McDaniel’s research for the book required research in archives located in nine states, including Ohio, Kentucky, and Texas, as well as Mississippi, where Wood’s son was born, and Illinois, where her son became a prominent Chicago lawyer. 

He was able to harvest significant information from documents and other sources thanks to “the kinds of skills that the Hopkins history department had equipped me with,” he says. 

“Johns Hopkins was a wonderfully supportive place for me to complete my graduate education,” says McDaniel, noting how welcome he and other graduate students were at weekly seminars hosted by the faculty. 
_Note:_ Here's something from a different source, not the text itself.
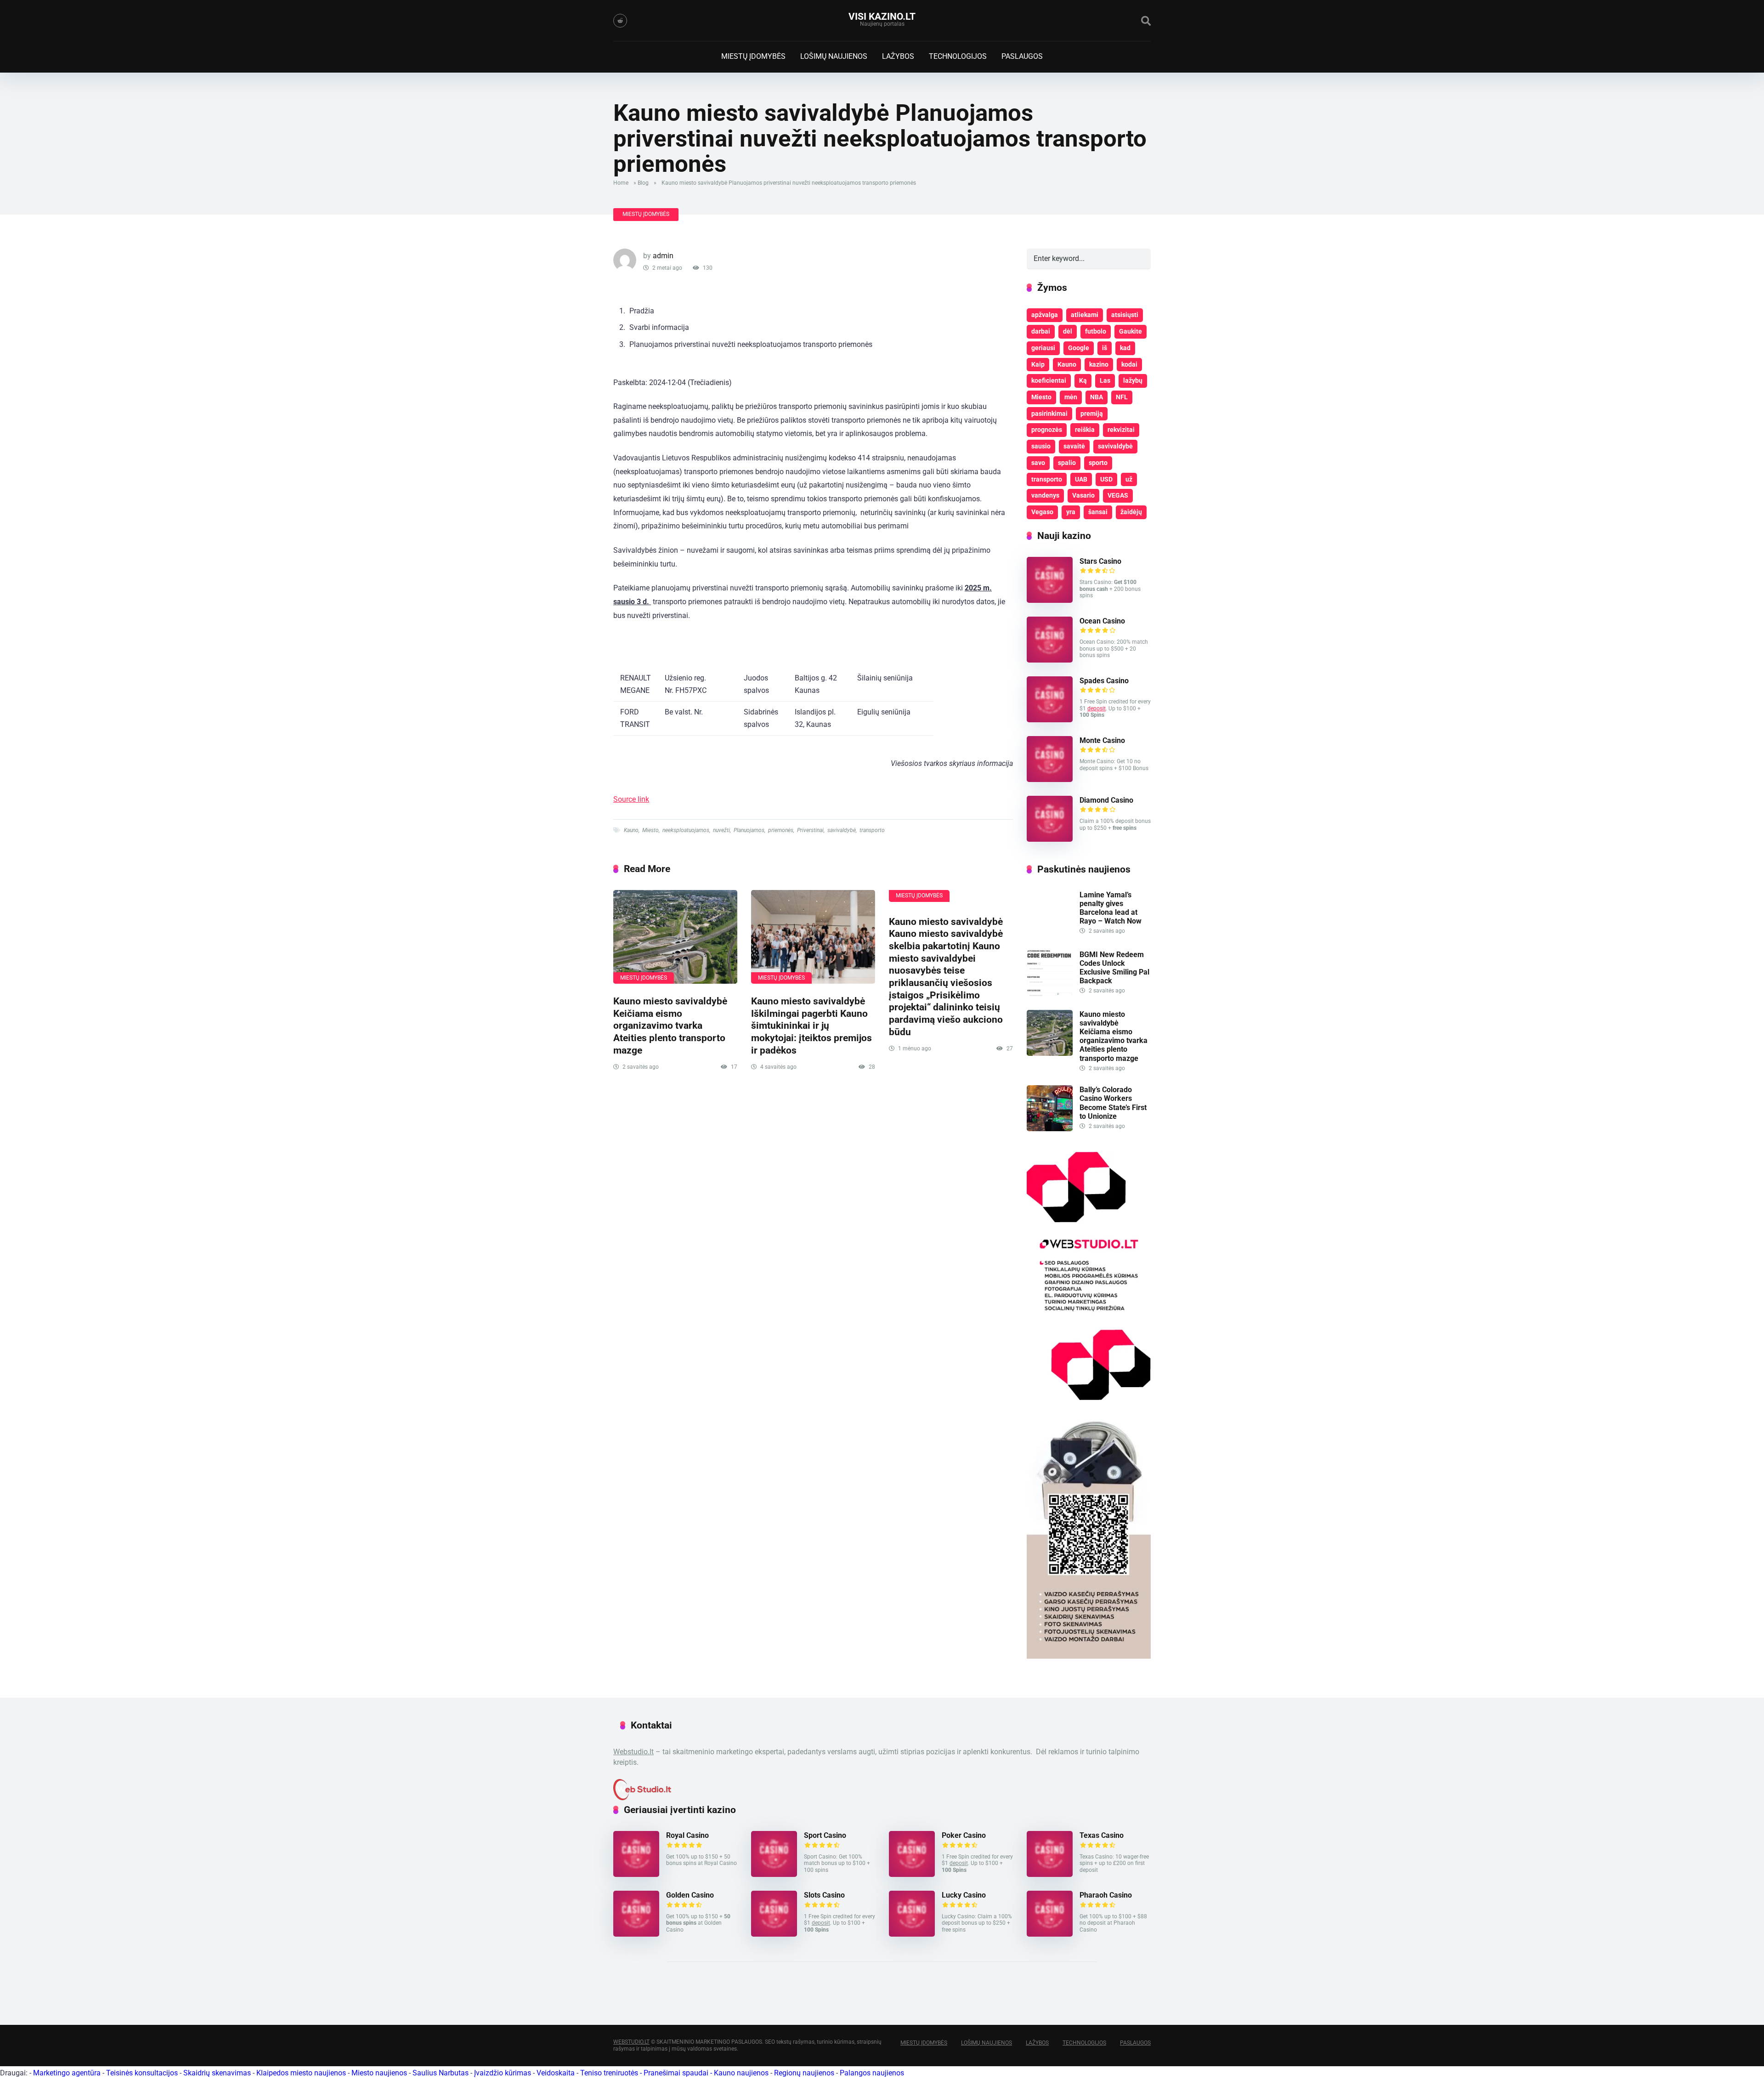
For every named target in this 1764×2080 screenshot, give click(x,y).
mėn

Having earned his bachelor’s and master’s degrees at Texas A&M, McDaniel says his first foray out of Texas with his spouse Brandy ’04 MA (SOE) required some adjustments. “We know about humidity, growing up in Texas. But we had this romantic idea of snow. We learned quickly there is a lot of hard work shoveling and de-icing,” says McDaniel, whose household was without power for 48 hours after a freak winter storm paralyzed Houston and most of Texas last February. 

McDaniel’s first book, The Problem of Democracy in the Age of Slavery: Garrison Abolitionists and Transatlantic Reform, was published in 2013. Based on his dissertation at Hopkins, it focused on William Lloyd Garrison, who founded and published a prominent anti-slavery newspaper in Boston in 1831. The book earned McDaniel the James H. Broussard First Book Prize from the Society for Historians of the Early American Republic and the Merle Curti Award from the Organization of American Historians.  

McDaniel established a Twitter account, @Every3Minutes, in 2014 that tweets a reminder every three minutes to underscore the fact that 2,000,000 slaves were sold in the United States between 1820 and 1860. 

He explains that his interest in slavery is a natural result of being an historian of 19th-century United States and the outlawed institution’s impact on the period. 

“[History] is an exciting discipline, not one just about recording dates and names,” he says.